((
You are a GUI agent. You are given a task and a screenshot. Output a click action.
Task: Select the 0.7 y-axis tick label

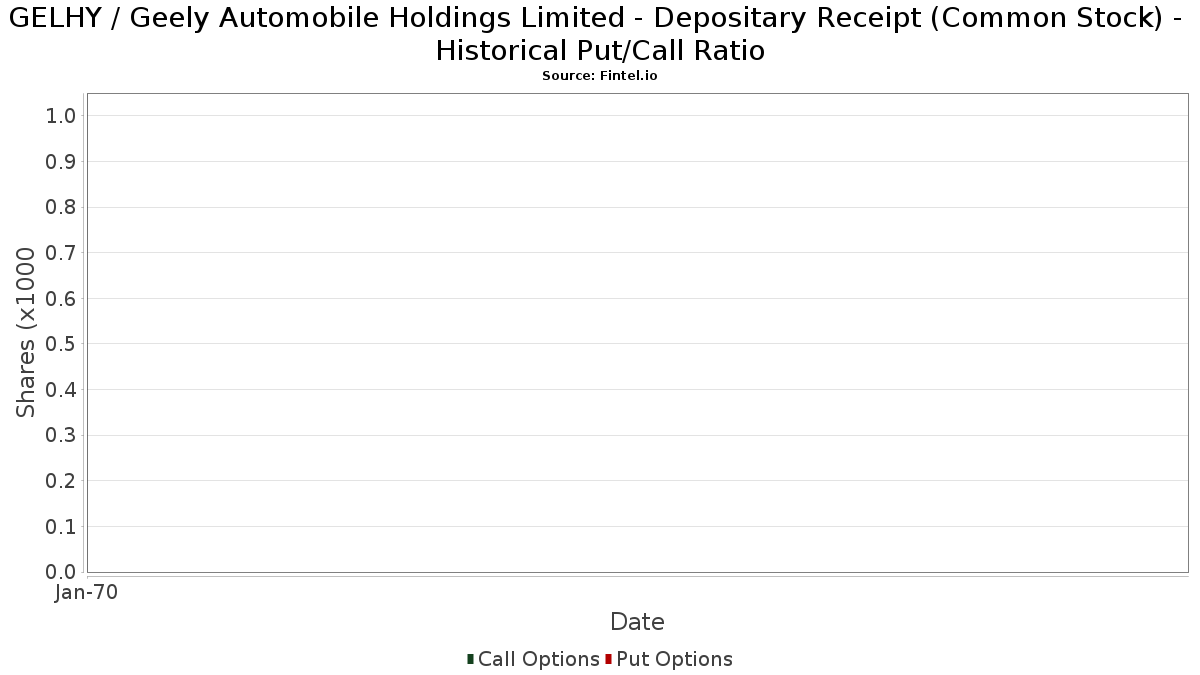61,253
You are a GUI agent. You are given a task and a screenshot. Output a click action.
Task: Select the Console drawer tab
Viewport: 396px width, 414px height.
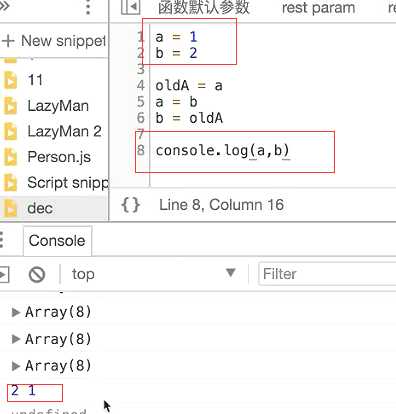[x=57, y=241]
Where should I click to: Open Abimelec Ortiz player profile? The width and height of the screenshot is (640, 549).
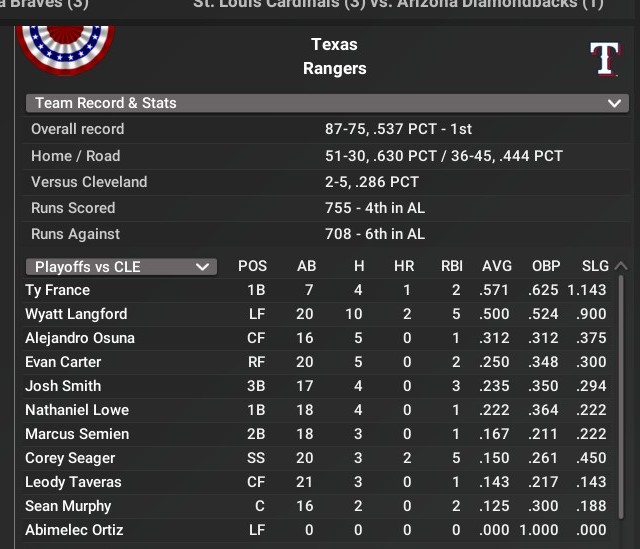coord(72,530)
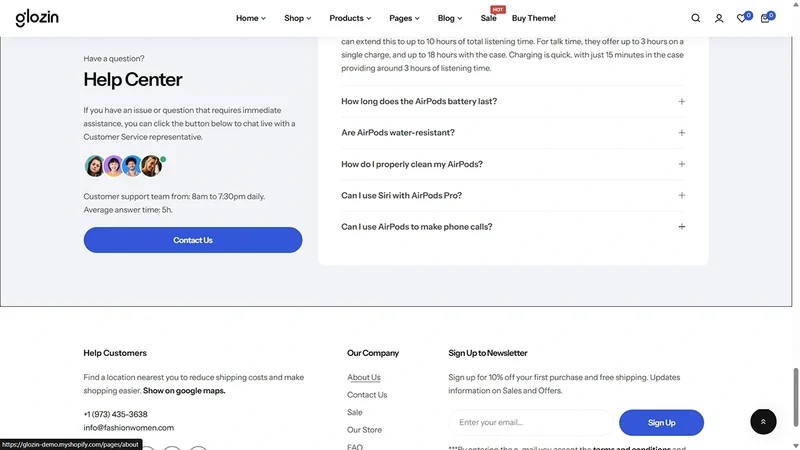Open the About Us footer link
Viewport: 800px width, 450px height.
(x=364, y=377)
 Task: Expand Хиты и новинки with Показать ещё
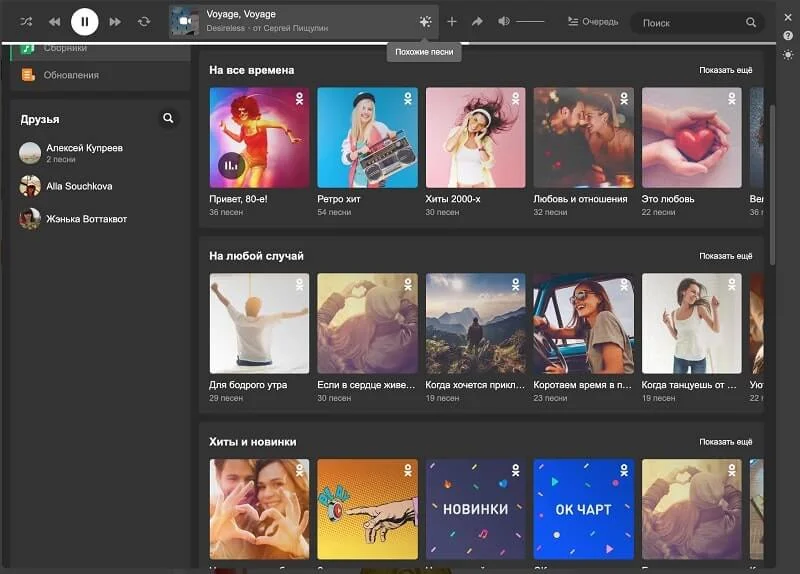point(725,442)
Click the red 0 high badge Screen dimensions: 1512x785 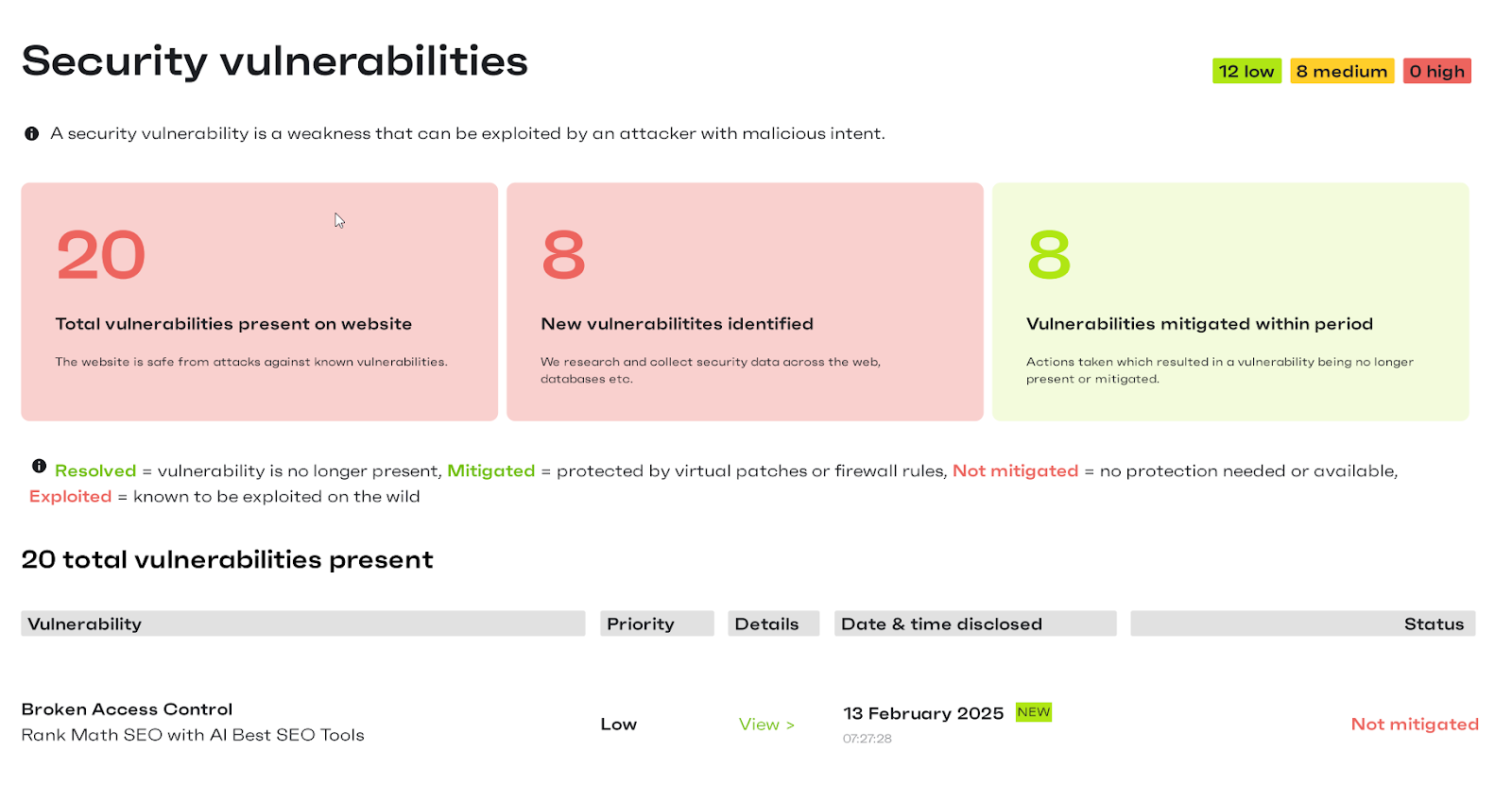pos(1436,72)
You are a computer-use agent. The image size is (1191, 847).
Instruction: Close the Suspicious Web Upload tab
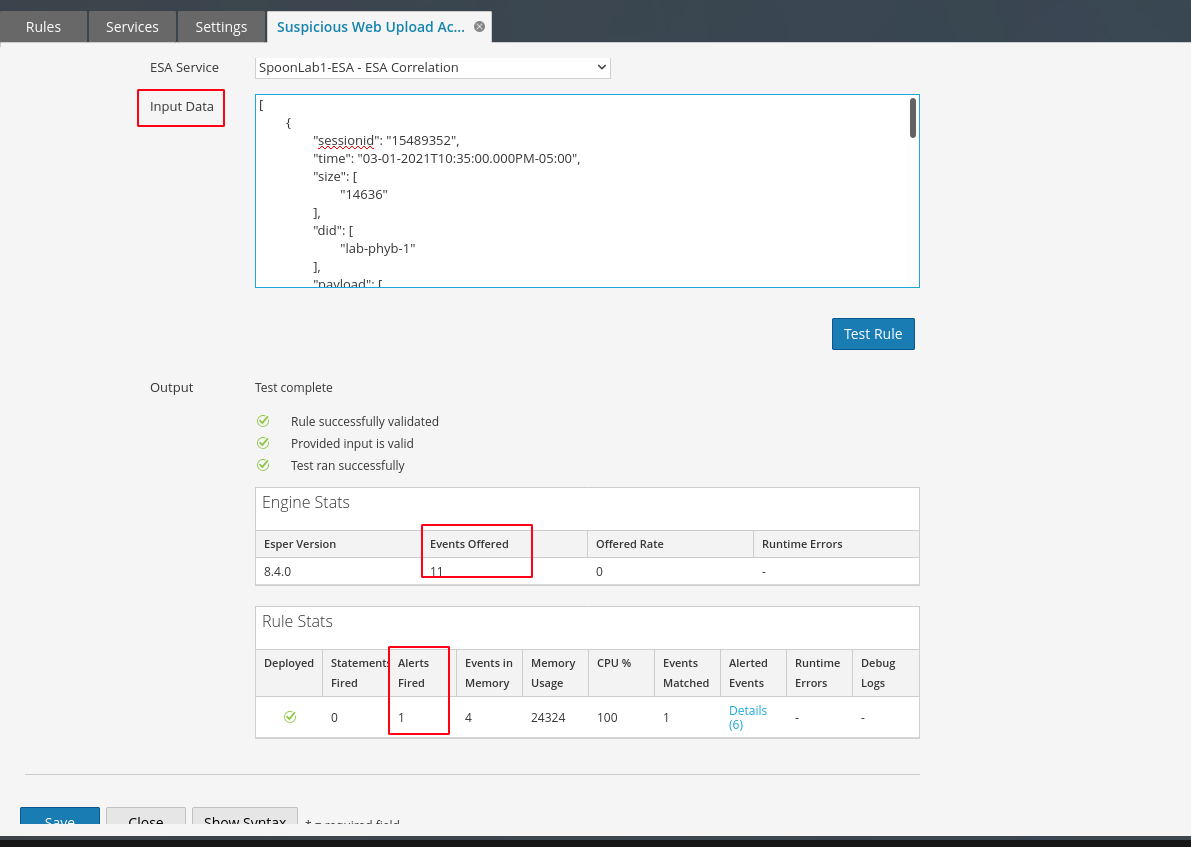pos(479,27)
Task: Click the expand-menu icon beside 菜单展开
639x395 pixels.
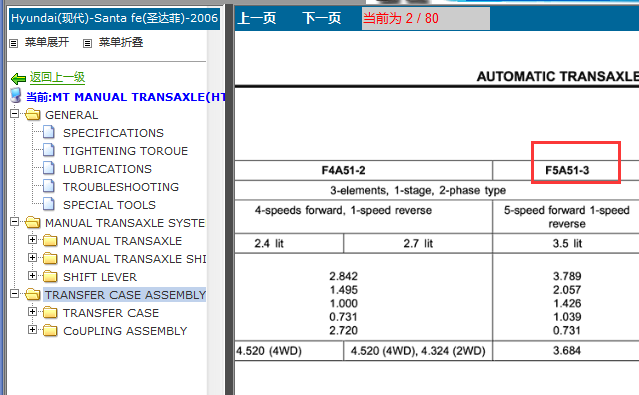Action: pyautogui.click(x=14, y=43)
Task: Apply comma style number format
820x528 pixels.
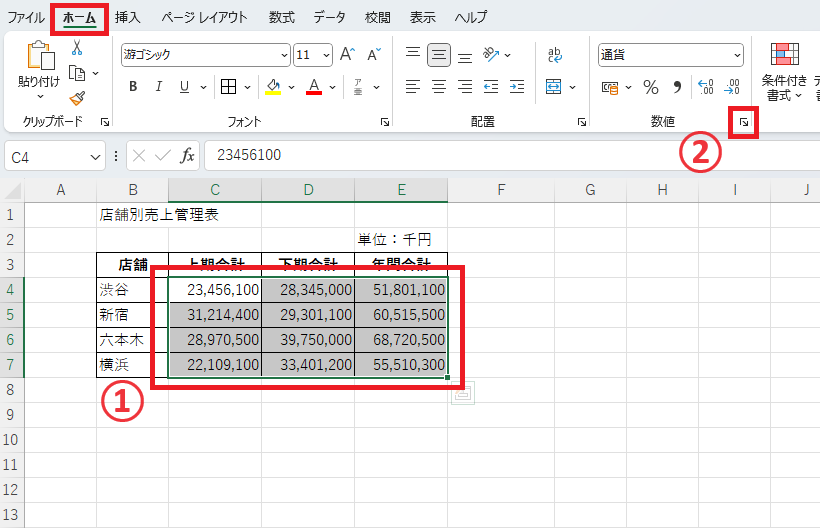Action: 676,87
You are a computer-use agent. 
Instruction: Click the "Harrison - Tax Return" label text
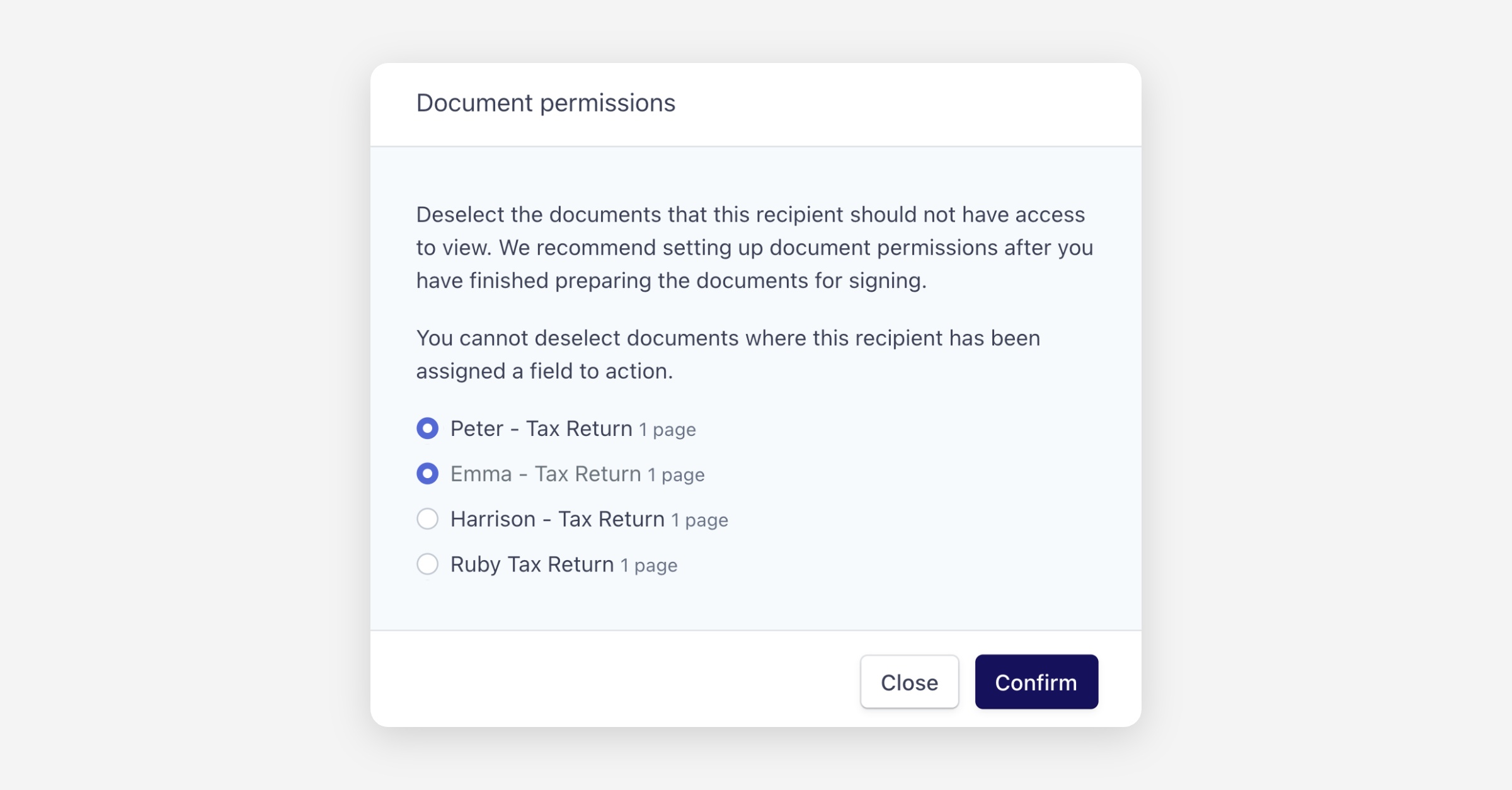(557, 520)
))
WHAT YOU WILL DO =>
Filter the listing for the word "computer" and copy each line that has it.

RESULT OF THE EXERCISE =>
You are a computer-use agent. The image size is (1191, 847).
You are a computer-use agent. 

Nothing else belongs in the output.